Dugongs are large marine mammals found throughout the Indo-Pacific region and the eastern parts of Africa. However, they are scarce throughout much of their range and the largest populations are found in the northern waters of Australia. They are the only remaining species of the Dugongidae family after their closest remaining relative was hunted to extinction in the 1700’s. Dugong numbers have declined over the years and the species is now listed as vulnerable by the International Union for Conservation of Nature (IUCN). Let’s find out why this species is threatened and what is being done to ensure this species survives.
Why are dugongs endangered?
The greatest danger to dugongs is due to human impact. They have long been hunted as a source of food and oil and this has threatened their numbers. Commercial and local fishing, that occurs close to the coast, with nets is also a great threat to dugongs. They must come to the surface for air and if they become tangled in a net they cannot rise to the surface. Shark nets, placed on beaches to protect humans, have also been known to entangle this species. Habitat destruction is also another factor that is causing population decline. Dugongs rely on seagrasses for survival and any activity which kills or reduces the quality of the seagrass is a threat to this species. Many human activities (mining, trawling, dredging) and waste products produced by humans all reduce the quality of the seagrass. Other human impacts on this species includes: soil and chemical run-off from farms, oil spills and impacts with boats.

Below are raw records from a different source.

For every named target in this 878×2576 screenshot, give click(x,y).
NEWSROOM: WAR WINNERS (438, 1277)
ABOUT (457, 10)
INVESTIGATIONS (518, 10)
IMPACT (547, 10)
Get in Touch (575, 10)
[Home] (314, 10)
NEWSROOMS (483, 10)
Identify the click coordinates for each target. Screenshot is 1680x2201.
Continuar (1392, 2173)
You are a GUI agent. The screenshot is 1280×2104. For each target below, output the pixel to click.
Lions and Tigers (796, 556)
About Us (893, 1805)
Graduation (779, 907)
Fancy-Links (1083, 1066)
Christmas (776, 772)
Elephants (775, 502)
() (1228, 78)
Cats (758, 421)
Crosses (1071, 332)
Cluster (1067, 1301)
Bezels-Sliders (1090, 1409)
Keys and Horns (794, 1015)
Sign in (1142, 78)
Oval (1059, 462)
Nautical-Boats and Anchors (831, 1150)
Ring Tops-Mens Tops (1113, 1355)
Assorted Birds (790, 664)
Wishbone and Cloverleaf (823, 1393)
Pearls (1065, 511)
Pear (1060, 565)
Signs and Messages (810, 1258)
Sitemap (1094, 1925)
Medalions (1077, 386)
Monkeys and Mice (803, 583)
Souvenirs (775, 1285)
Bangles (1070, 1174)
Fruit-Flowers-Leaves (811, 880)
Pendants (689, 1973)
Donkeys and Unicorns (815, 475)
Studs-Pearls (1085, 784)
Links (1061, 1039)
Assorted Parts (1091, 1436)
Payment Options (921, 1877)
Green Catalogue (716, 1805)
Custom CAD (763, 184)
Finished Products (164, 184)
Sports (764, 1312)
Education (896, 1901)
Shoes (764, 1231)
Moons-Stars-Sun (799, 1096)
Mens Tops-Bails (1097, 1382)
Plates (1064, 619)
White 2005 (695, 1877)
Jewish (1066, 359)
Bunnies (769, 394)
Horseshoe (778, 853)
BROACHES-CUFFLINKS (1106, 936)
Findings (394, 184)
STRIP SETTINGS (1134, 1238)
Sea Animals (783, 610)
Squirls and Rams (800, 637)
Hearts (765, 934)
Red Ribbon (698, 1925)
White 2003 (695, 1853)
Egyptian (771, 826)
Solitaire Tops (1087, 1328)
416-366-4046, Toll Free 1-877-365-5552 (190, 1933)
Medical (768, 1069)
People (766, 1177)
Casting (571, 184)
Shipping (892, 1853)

This species is now officially protected in many regions. Reducing the human impact in terms of fishing and environmental damage are also important steps in protecting dugongs. Seagrass restoration projects are also thought to be a key to the survival of this species. Unfortunately, seagrass can take many years to regenerate after it has been destroyed.
Did you know?
Dugongs hunting is banned in Australia, but Indigenous Australians are allowed to hunt dugongs in a traditional manner. There are some areas of the country where hunting is completely banned and boats must travel at low speeds to avoid collisions with these animals.